Recent researches has shown that cognitive changes were associated with ALFF at specific frequency bands (Giménez et al., 2017). For example, a positive linear trend was observed between phonemic verbal fluency score and fractional ALFF values within the slow-5 band in subacute stroke patients (La, Nair, et al., 2016). Greater slow-4 ALFF decline in the right putamen was significantly associated with memory decline in MCI patients (Ren et al., 2016). Poorer episodic memory in AD patients was associated with greater slow-4 band ALFF in the ventral default mode network (Veldsman et al., 2017). Therefore, studying ALFF in different frequency bands in elderly populations can help elucidate cognitive aging processes.

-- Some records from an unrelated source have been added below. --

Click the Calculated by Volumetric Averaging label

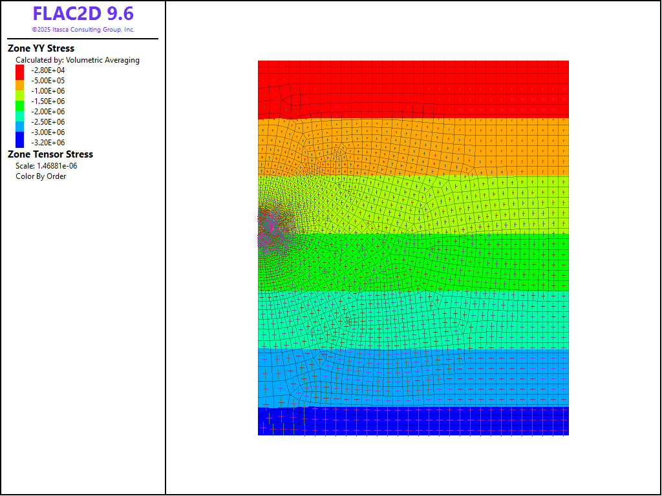pos(77,60)
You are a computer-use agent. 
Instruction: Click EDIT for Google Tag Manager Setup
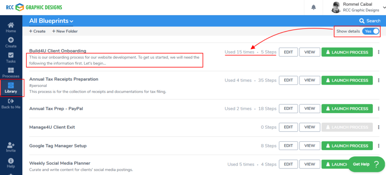[288, 146]
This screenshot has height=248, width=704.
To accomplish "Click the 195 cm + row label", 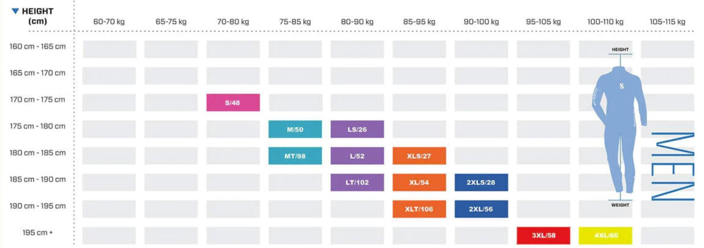I will 38,233.
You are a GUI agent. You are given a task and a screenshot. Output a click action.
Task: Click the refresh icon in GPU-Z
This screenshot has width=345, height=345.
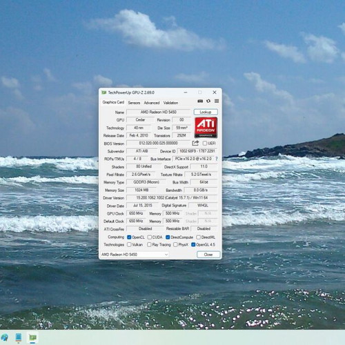click(x=208, y=101)
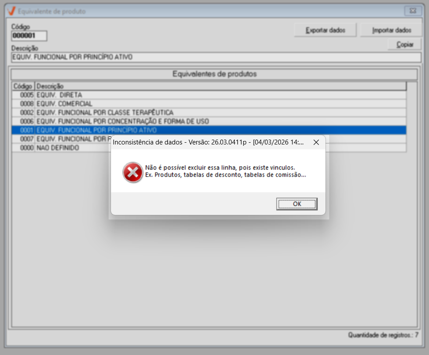Click the Descrição text field

pyautogui.click(x=216, y=57)
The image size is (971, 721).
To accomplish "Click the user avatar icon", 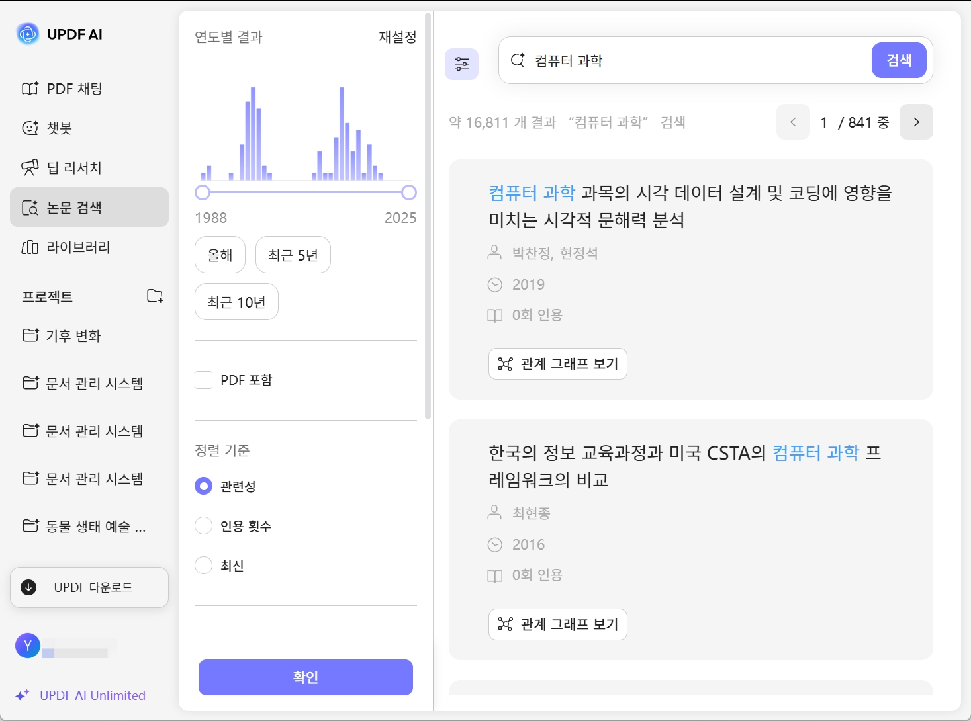I will (x=28, y=646).
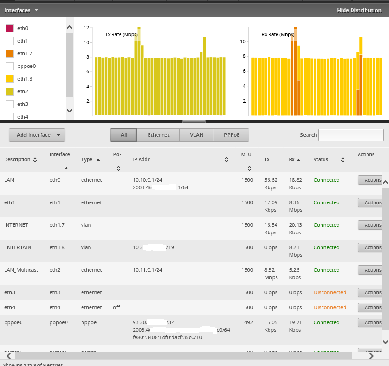Click Hide Distribution link
The image size is (389, 366).
point(359,10)
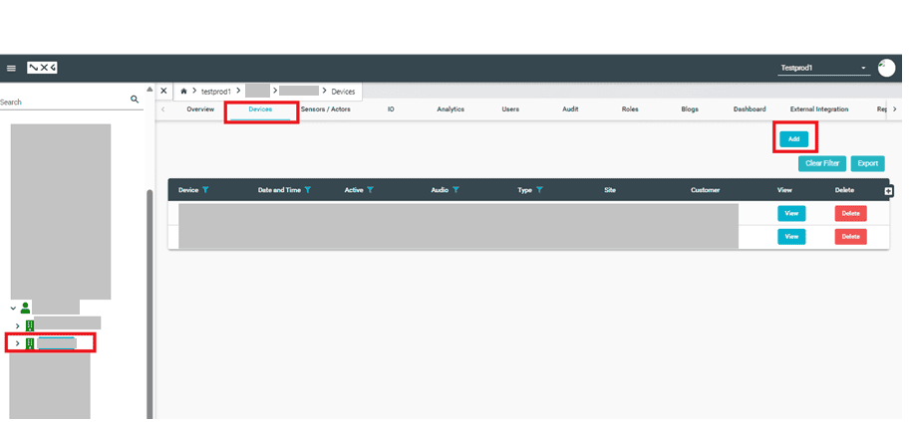Open the Analytics tab
Screen dimensions: 911x422
point(451,108)
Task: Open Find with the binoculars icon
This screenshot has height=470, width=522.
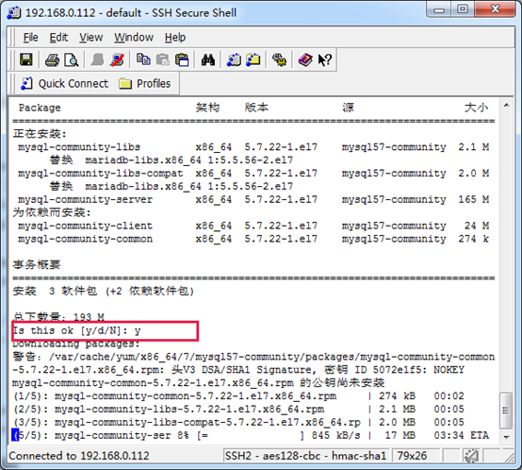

Despite the relevance of ALFF to cognitive aging, the relationship between normal cognitive aging and altered patterns of the intrinsic brain activity has not been examined in a longitudinal design.
Based on previous studies, we hypothesized that ALFF changes associated with cognitive decline would show frequency specificity. Thus, we applied the ALFF method to investigate changes of the regional spontaneous brain activity at two-time points scans. Our study was to explore the frequency-specific characteristics of resting state ALFF, including the five specific frequency bands from slow-6 band to slow-2 band, in cognitively normal aging over four years.